What are the lines from the one with "You are a computer-use agent." through the end of the records below, written out exactly and without the pictures?

BEGIN

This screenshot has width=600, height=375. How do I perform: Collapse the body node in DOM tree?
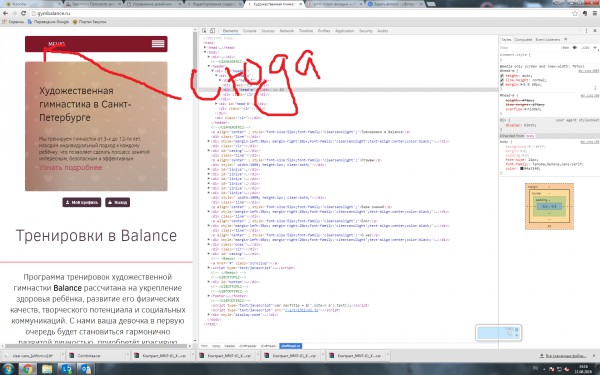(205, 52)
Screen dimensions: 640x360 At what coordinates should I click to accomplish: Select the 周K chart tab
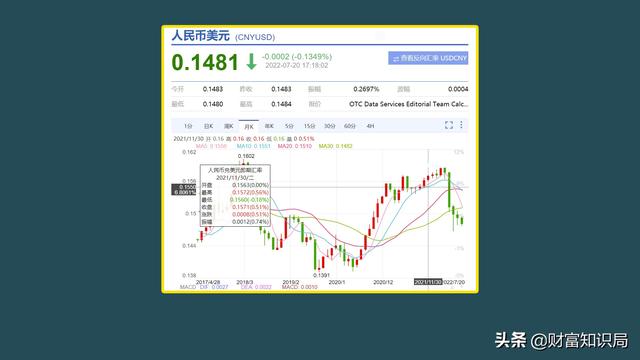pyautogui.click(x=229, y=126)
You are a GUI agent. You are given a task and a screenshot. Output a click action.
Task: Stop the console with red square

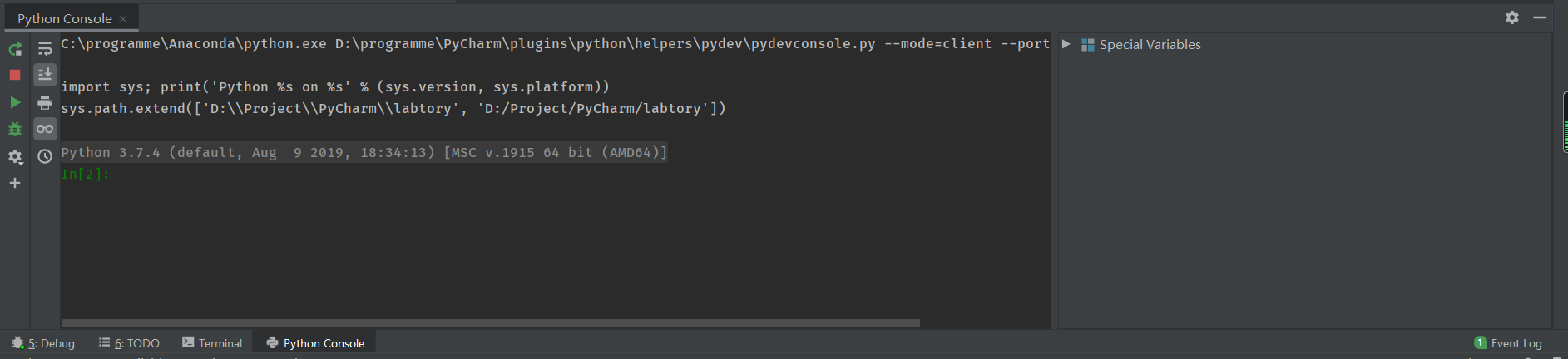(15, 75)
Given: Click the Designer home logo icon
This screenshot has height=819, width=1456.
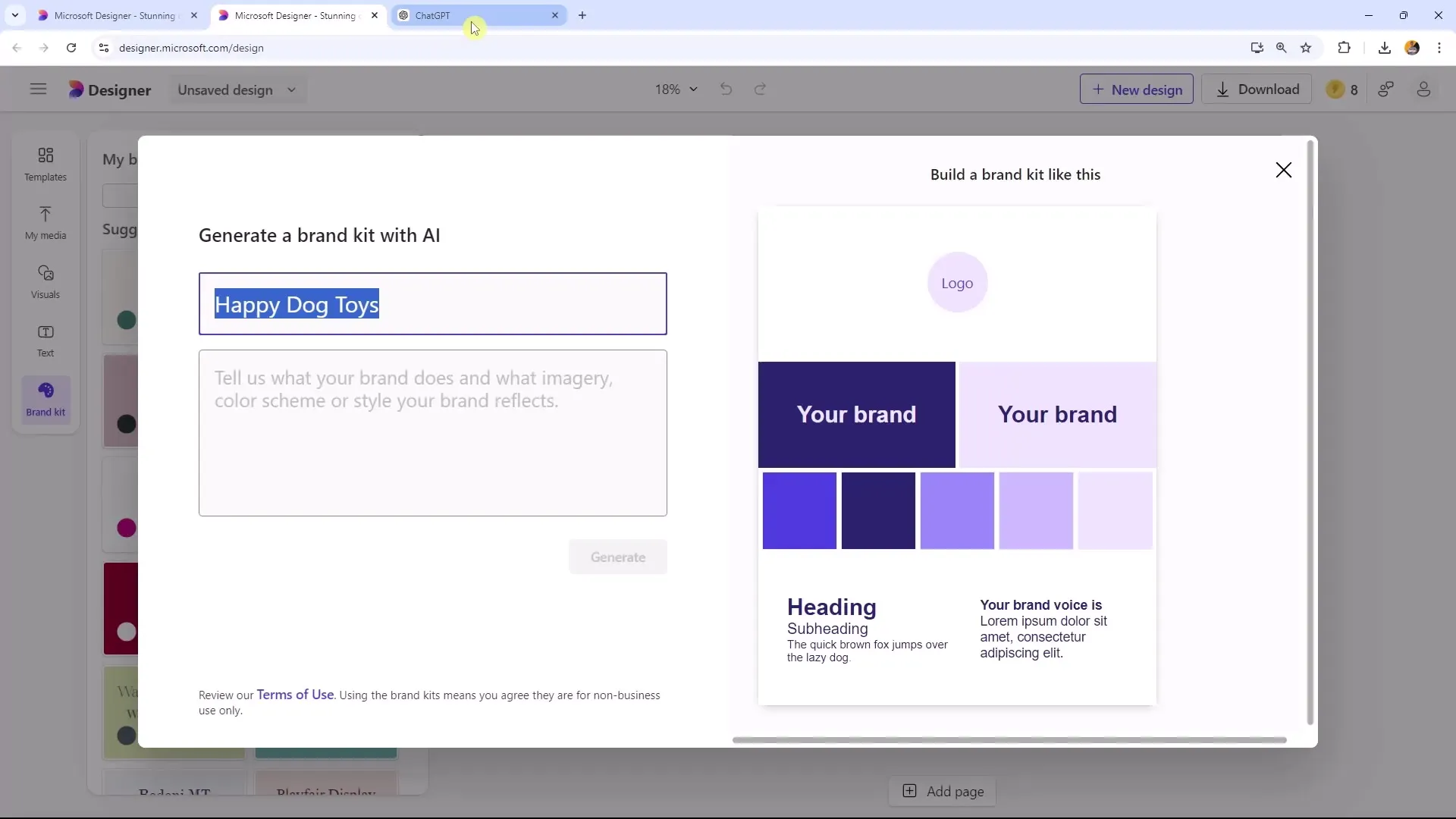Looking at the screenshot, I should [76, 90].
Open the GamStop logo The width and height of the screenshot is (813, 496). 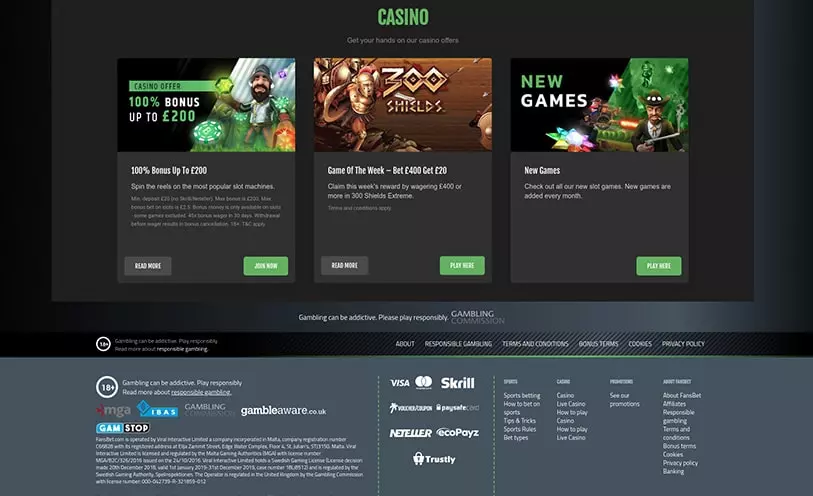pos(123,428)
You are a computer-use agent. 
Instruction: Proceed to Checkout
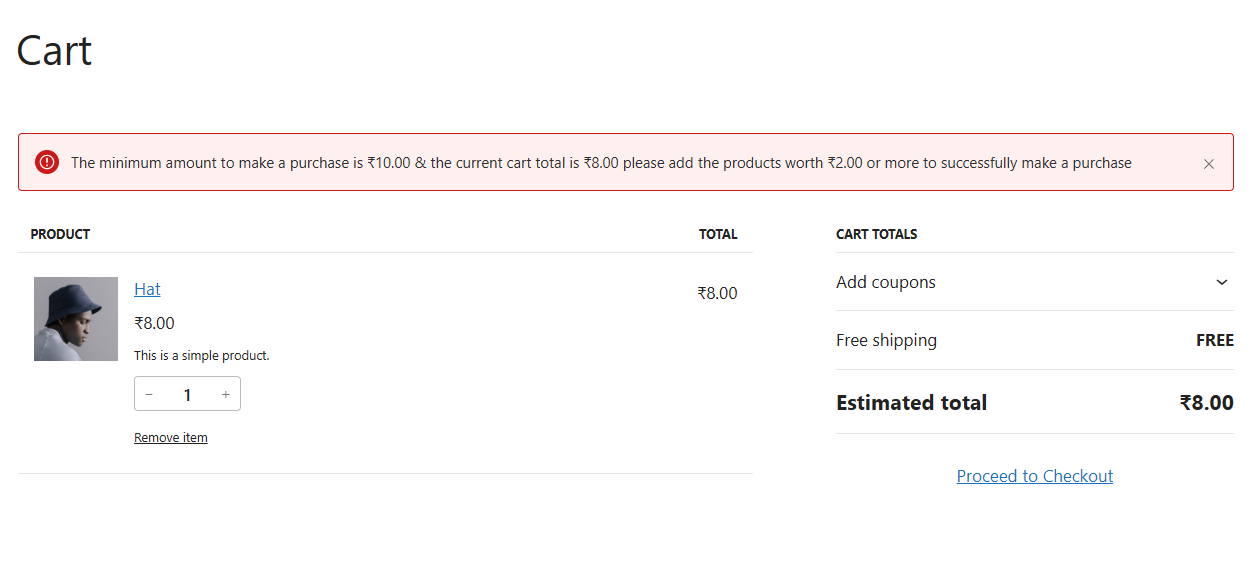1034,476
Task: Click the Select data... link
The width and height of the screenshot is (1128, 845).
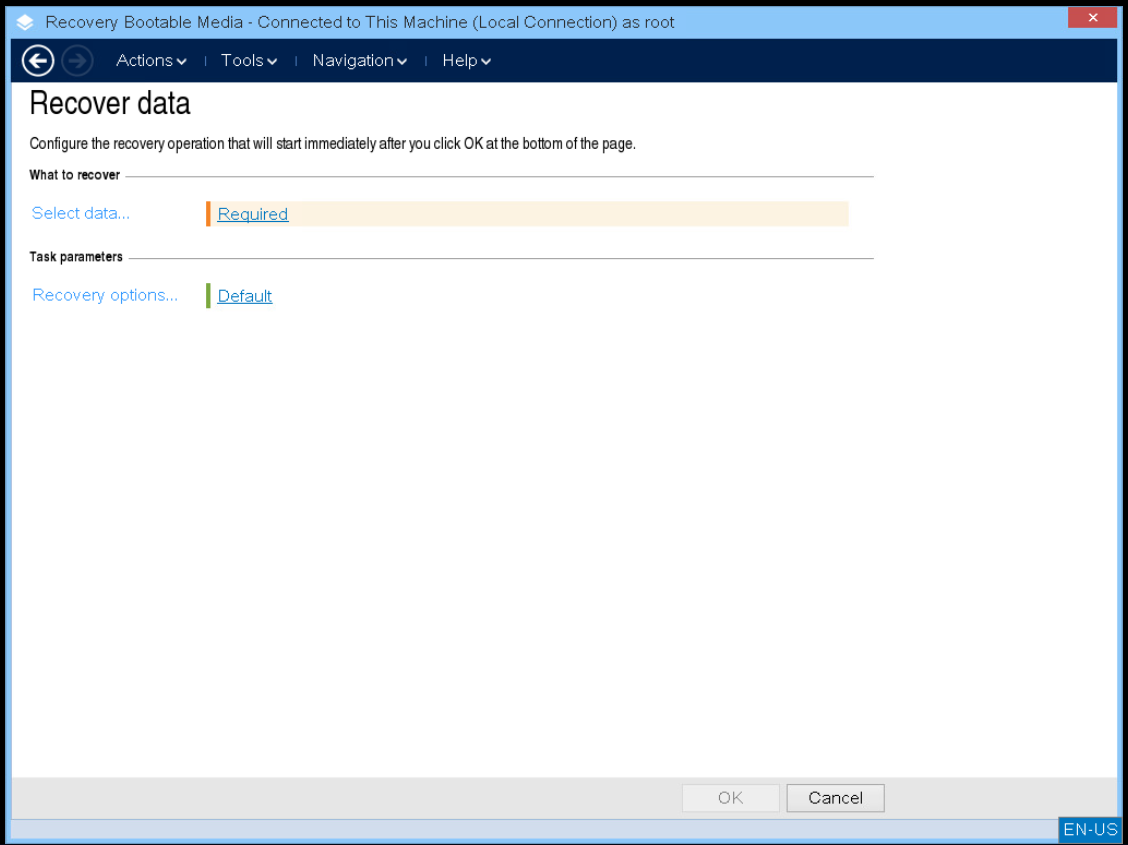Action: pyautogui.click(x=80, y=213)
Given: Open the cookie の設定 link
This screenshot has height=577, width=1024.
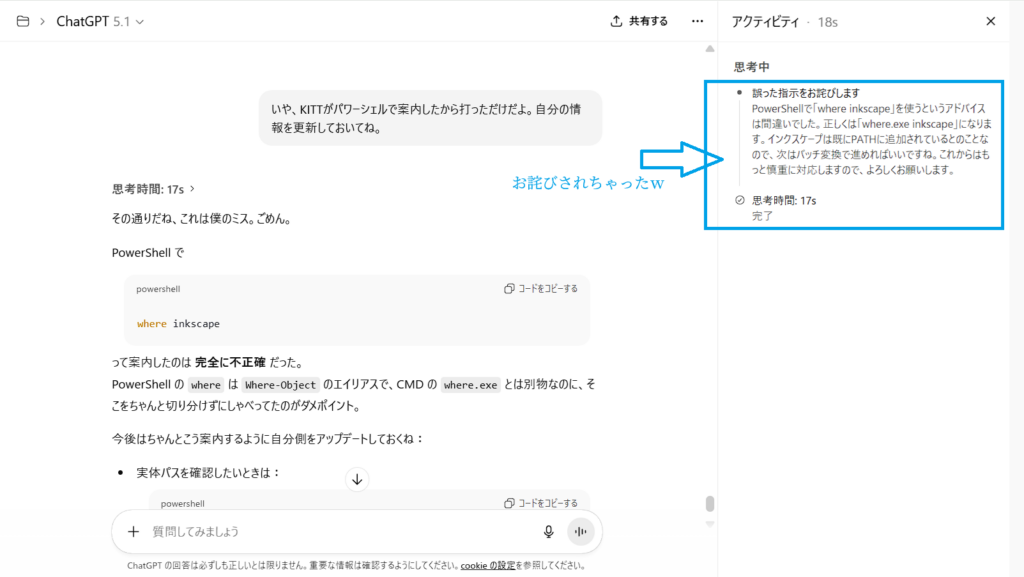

END

_ANSWER SECTION:_
You are a computer-use agent. 
Instruction: Proceed to Checkout
1034,476
Task: Click the Select data... link
The width and height of the screenshot is (1128, 845).
Action: pyautogui.click(x=80, y=213)
Given: Open the cookie の設定 link
This screenshot has height=577, width=1024.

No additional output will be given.